◆ YOUR OBJECTIVE ◆
Copy out the patent claims below on semiconductor part maintenance word for word, from start to finish.

◆ EXTRACT TO READ ◆
┌────────
4. A part maintenance system of a semiconductor processing system according to claim 3, wherein

said vendor-side system estimates time period required until the level reaches the next limit value level by a part order processing means, and if the vendor-side system judges that the part can not be prepared by that time period, the vendor-side system judges that the maintenance of the part can meet the requirement, and when the vendor-side system judges that the periodic maintenance of the next semiconductor processing system is scheduled by that time period, maintenance schedule information for inputting the maintenance of the part into a next periodic maintenance schedule is sent to said factory-side system by said vendor-side sending/receiving means through said network.

5. A part maintenance system of a semiconductor processing system according to claim 1, wherein

the operation time or the number of operations of said part which is stored in the preset means of said factory-side system is a value based on a counted value which is counted by a counter provided in correspondence with said part,

said measuring means of said factory-side system measures the actual operation time or the number of actual operations of said part based on the counted value counted by the counter corresponding to said part.

6. A part maintenance system of a semiconductor processing system according to claim 5, wherein

said measuring means measures the actual operation time of said part by a counter corresponding to said part as operation time of a part driving means which drives said part.

7. A part maintenance system of a semiconductor processing system according to claim 1, wherein

the preset means of said factory-side system stores normal operation time and its allowable limit value instead of a allowable limit value of the operation time or the number of operations of said part,

said measuring means of said factory-side system measures the actual operation time of said part,

said maintenance judging means of said factory-side system compares the actual operation time of said part and the allowable limit value of the normal operation time of said part with each other to judge the operation state of said part, and said factory-side system sends the order processing request of said part to said vendor-side system through said network by means of said factory-side sending/receiving means in accordance with a result of said judgment.
└────────
◆ PROVIDED RECORDS ◆
┌────────
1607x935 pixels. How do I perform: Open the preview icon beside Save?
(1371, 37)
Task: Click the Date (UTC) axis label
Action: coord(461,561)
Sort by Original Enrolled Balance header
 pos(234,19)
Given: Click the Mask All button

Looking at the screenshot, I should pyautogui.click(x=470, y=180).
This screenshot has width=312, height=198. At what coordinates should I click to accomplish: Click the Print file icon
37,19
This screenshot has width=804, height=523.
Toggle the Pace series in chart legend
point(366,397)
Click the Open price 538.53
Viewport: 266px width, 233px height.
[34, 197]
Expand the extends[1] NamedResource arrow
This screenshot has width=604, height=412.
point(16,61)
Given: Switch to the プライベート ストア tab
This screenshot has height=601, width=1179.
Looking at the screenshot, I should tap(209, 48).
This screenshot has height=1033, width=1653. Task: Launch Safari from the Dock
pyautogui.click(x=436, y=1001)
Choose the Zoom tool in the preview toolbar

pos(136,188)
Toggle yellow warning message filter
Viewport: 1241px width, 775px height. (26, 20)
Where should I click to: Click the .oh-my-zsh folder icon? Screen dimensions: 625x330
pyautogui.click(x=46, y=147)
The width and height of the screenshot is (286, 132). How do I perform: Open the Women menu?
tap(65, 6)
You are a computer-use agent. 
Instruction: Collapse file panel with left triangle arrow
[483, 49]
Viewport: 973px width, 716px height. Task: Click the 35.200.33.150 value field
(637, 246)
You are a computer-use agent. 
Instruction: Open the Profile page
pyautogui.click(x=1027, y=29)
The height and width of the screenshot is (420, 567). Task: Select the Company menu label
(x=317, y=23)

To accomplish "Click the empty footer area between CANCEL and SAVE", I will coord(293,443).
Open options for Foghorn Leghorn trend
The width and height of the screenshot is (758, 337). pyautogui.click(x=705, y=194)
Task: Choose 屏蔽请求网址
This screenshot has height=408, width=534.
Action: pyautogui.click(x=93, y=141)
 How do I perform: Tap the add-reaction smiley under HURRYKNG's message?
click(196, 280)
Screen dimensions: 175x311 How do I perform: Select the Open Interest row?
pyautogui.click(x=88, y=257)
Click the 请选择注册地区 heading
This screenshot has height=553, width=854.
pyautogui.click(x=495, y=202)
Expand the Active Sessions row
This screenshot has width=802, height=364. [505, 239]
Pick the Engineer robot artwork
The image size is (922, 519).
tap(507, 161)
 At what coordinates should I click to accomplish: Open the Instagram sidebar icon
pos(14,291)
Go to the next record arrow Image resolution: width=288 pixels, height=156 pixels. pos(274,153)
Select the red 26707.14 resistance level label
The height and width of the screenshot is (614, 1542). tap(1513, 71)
└────────
◆ CORRECT OUTPUT ◆
4. A part maintenance system of a semiconductor processing system according to claim 3, wherein

said vendor-side system estimates time period required until the level reaches the next limit value level by a part order processing means, and if the vendor-side system judges that the part can not be prepared by that time period, the vendor-side system judges that the maintenance of the part can meet the requirement, and when the vendor-side system judges that the periodic maintenance of the next semiconductor processing system is scheduled by that time period, maintenance schedule information for inputting the maintenance of the part into a next periodic maintenance schedule is sent to said factory-side system by said vendor-side sending/receiving means through said network.

5. A part maintenance system of a semiconductor processing system according to claim 1, wherein

the operation time or the number of operations of said part which is stored in the preset means of said factory-side system is a value based on a counted value which is counted by a counter provided in correspondence with said part,

said measuring means of said factory-side system measures the actual operation time or the number of actual operations of said part based on the counted value counted by the counter corresponding to said part.

6. A part maintenance system of a semiconductor processing system according to claim 5, wherein

said measuring means measures the actual operation time of said part by a counter corresponding to said part as operation time of a part driving means which drives said part.

7. A part maintenance system of a semiconductor processing system according to claim 1, wherein

the preset means of said factory-side system stores normal operation time and its allowable limit value instead of a allowable limit value of the operation time or the number of operations of said part,

said measuring means of said factory-side system measures the actual operation time of said part,

said maintenance judging means of said factory-side system compares the actual operation time of said part and the allowable limit value of the normal operation time of said part with each other to judge the operation state of said part, and said factory-side system sends the order processing request of said part to said vendor-side system through said network by means of said factory-side sending/receiving means in accordance with a result of said judgment.